# [Problem statement]
From the records below, transcribe only the lines running from the one with "Task: Select the" through the one with "the book icon". Keep both of those end lines.

# [Supplied data]
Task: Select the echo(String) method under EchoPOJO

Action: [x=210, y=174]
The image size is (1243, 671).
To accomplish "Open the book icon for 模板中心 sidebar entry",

---

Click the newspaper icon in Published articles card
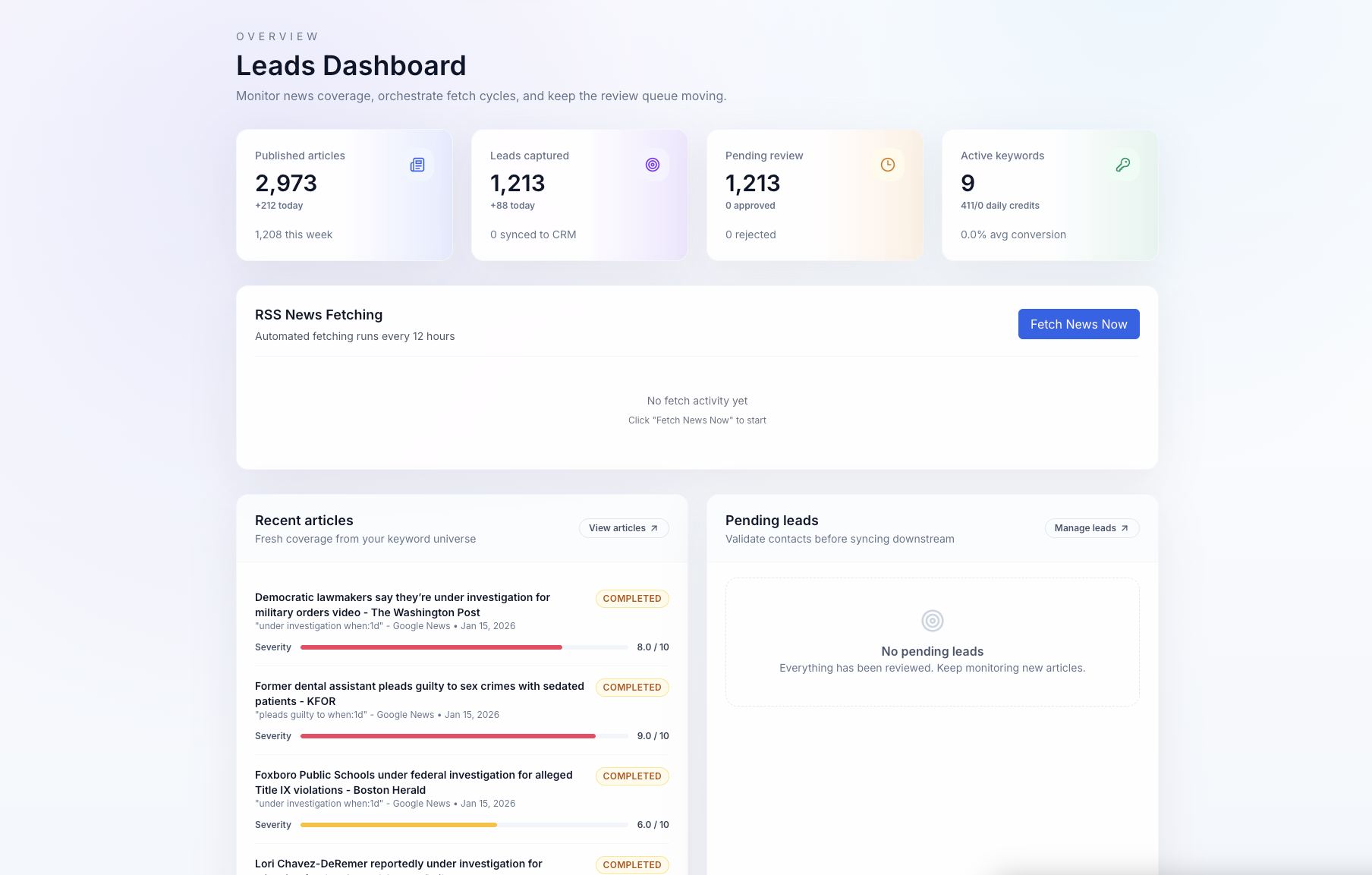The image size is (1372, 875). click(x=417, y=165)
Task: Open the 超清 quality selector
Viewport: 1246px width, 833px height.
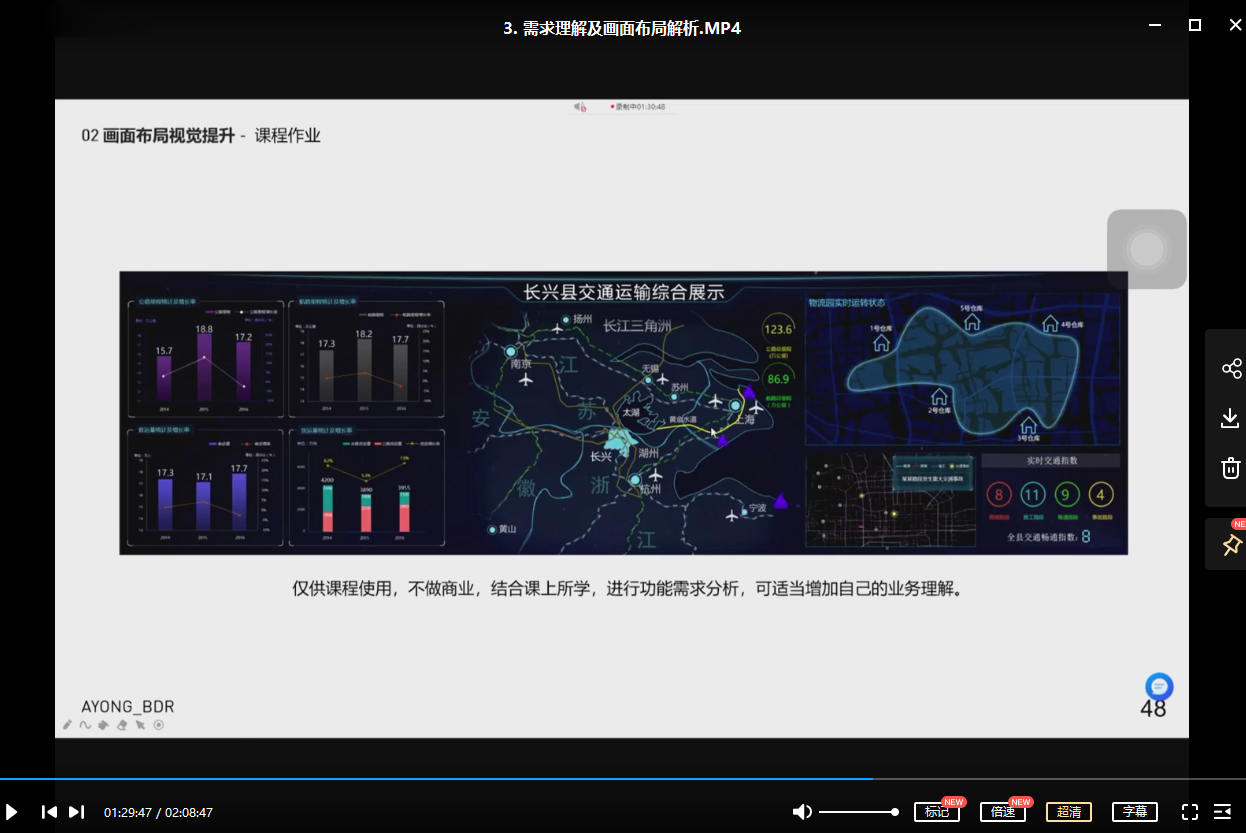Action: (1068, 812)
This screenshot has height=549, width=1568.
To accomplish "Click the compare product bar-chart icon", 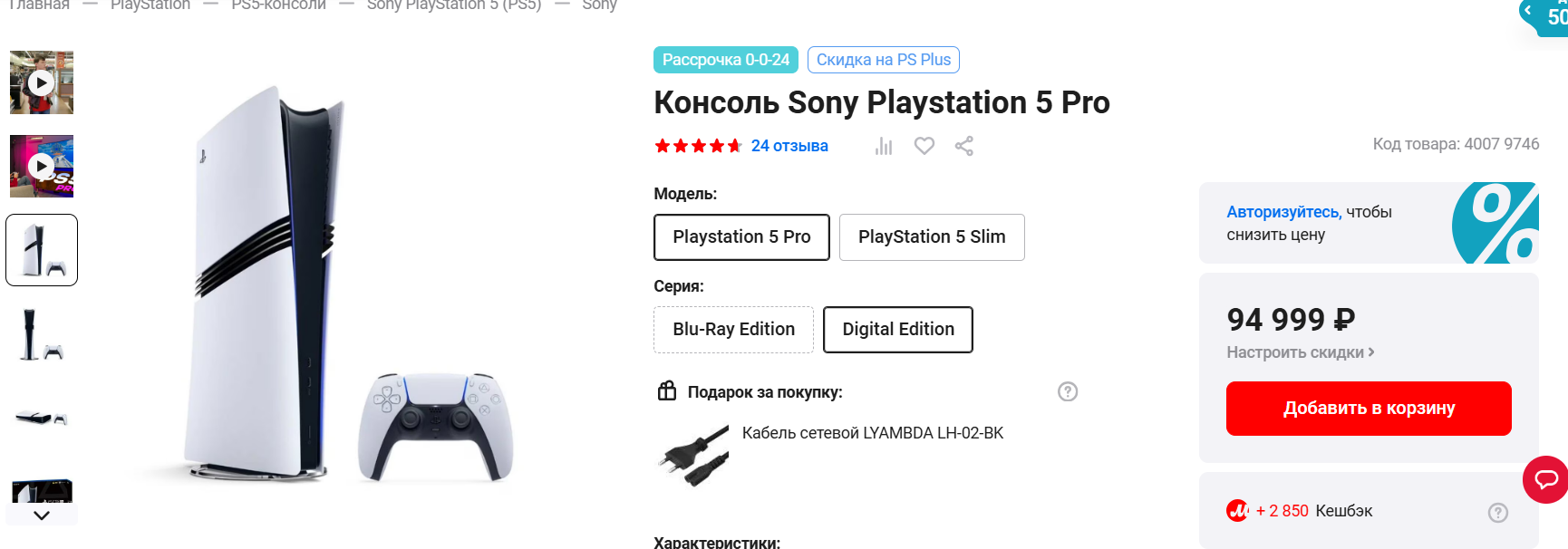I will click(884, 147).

# [Exercise solution]
Task: Select the echo(String) method under EchoPOJO

Action: [x=210, y=174]
The image size is (1243, 671).
To accomplish "Open the book icon for 模板中心 sidebar entry",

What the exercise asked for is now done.